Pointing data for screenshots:
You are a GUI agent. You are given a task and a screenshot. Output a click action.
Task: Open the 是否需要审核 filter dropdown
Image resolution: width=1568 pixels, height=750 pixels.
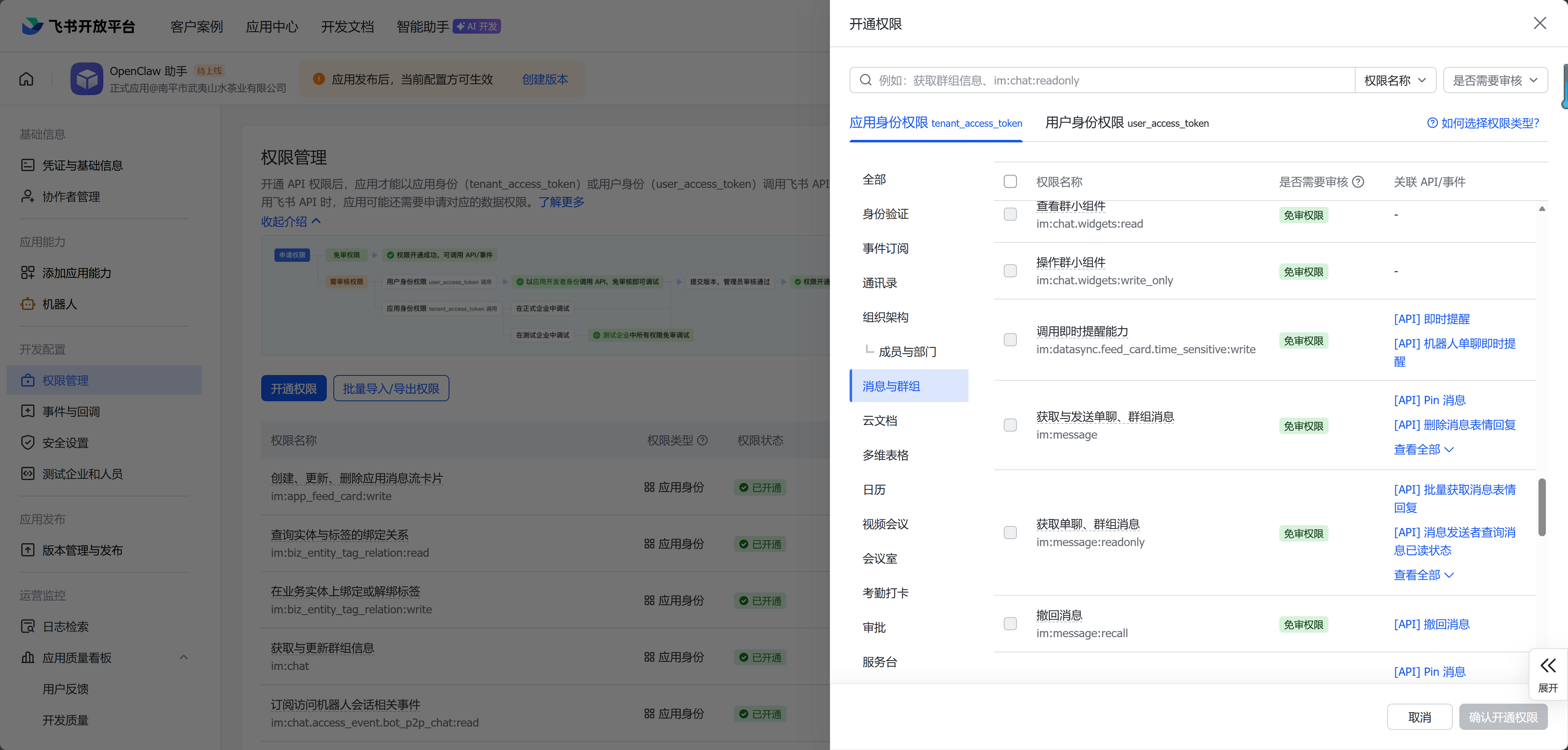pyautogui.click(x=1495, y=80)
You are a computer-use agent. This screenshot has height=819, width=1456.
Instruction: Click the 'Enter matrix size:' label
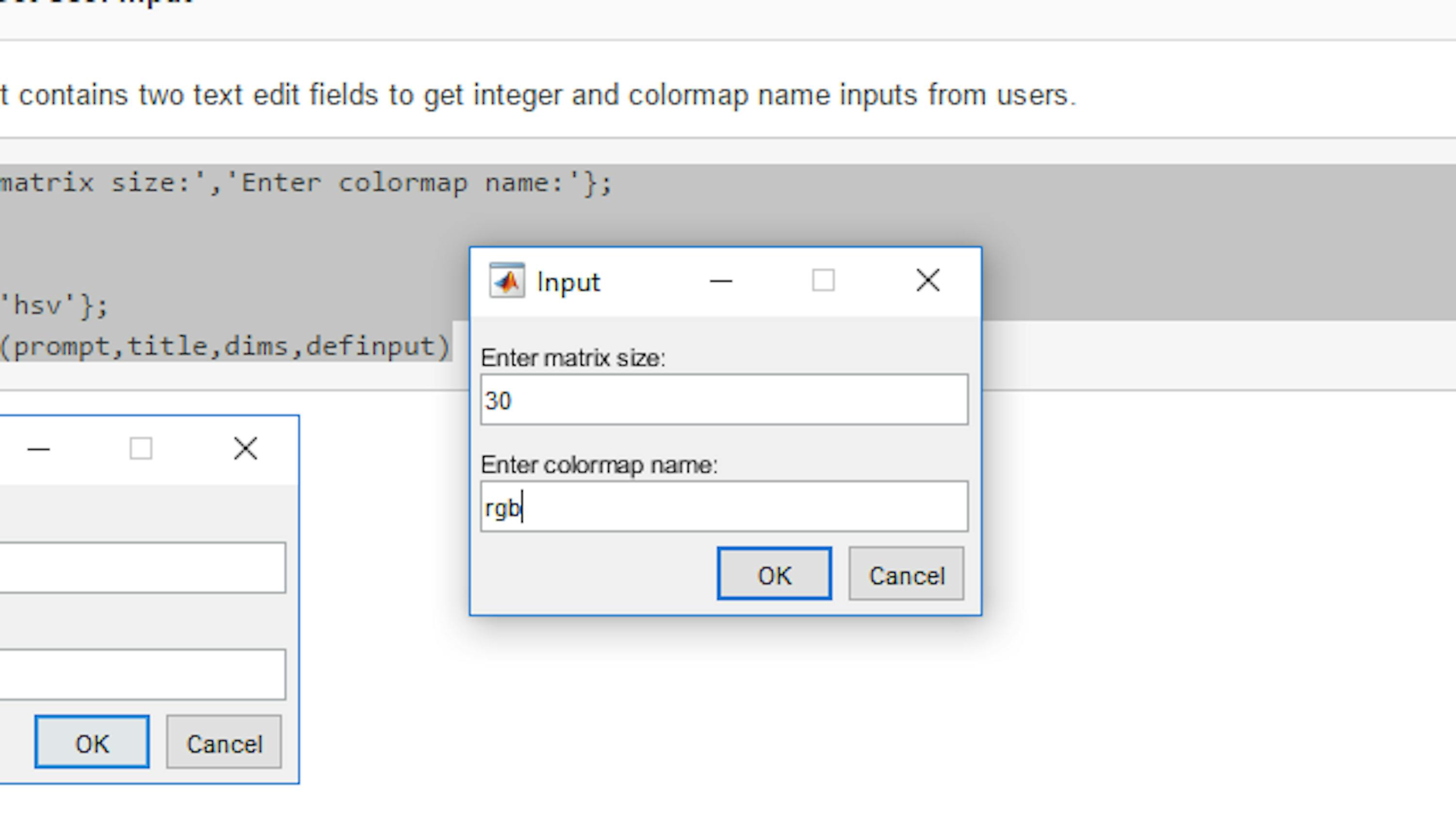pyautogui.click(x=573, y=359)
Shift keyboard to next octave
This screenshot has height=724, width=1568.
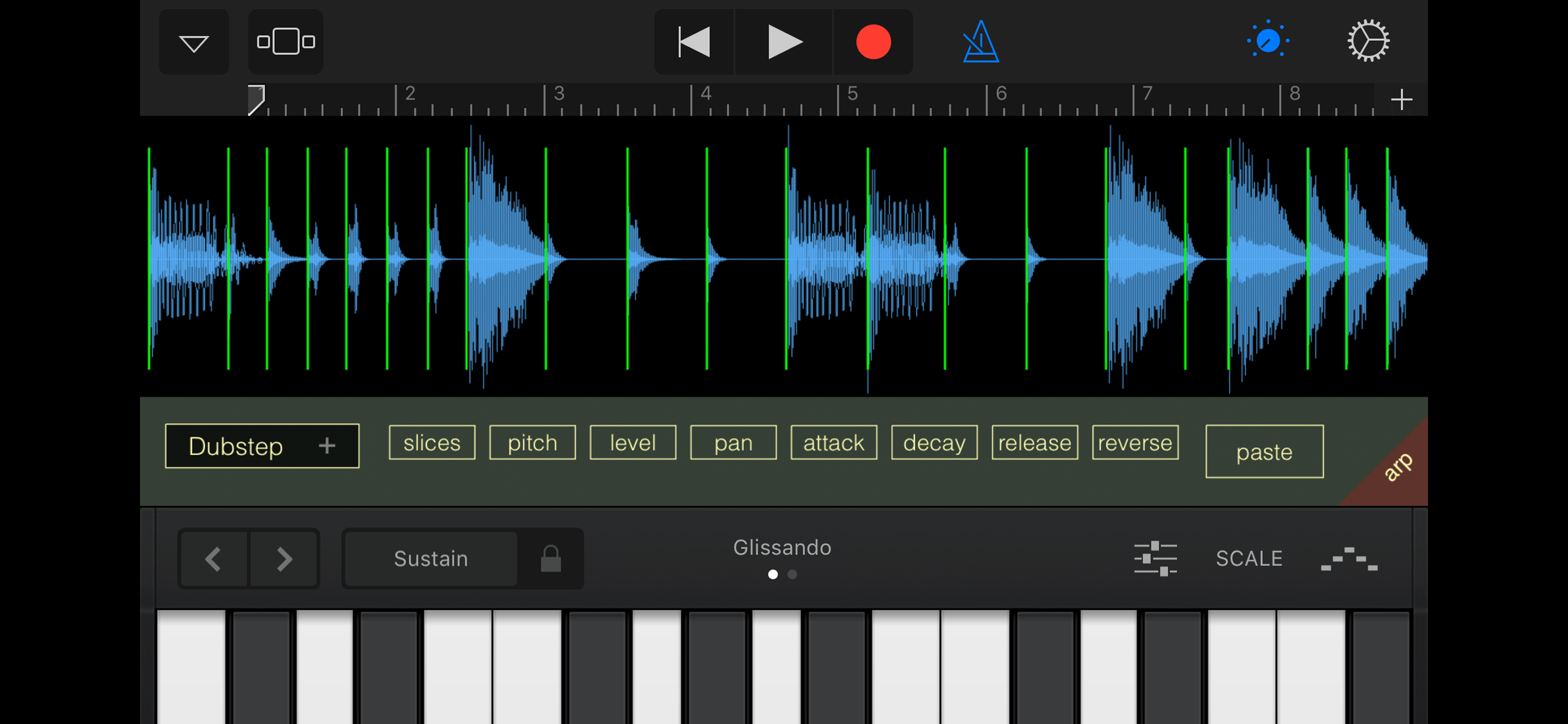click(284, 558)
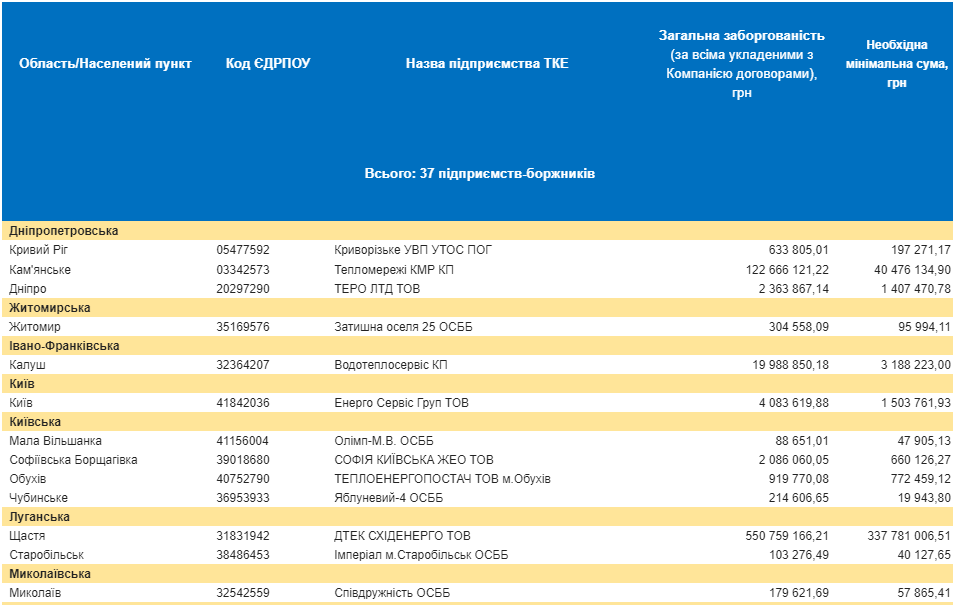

Required task → Swap every occurrence of "screenshot" for "screen capture" across all the entries above and reproduce them with everything else unchanged. Omit the pictures from your answer.

Written reply →
You are a GUI agent. You are given a task and a screen capture. Output a click action.
Task: Open the 是否需要审核 filter dropdown
Image resolution: width=1568 pixels, height=750 pixels.
pyautogui.click(x=1495, y=80)
You are a computer-use agent. This screen capture has height=819, width=1456.
Instruction: Click the 'Enter matrix size:' label
pyautogui.click(x=573, y=359)
Shift keyboard to next octave
This screen capture has height=724, width=1568.
click(284, 558)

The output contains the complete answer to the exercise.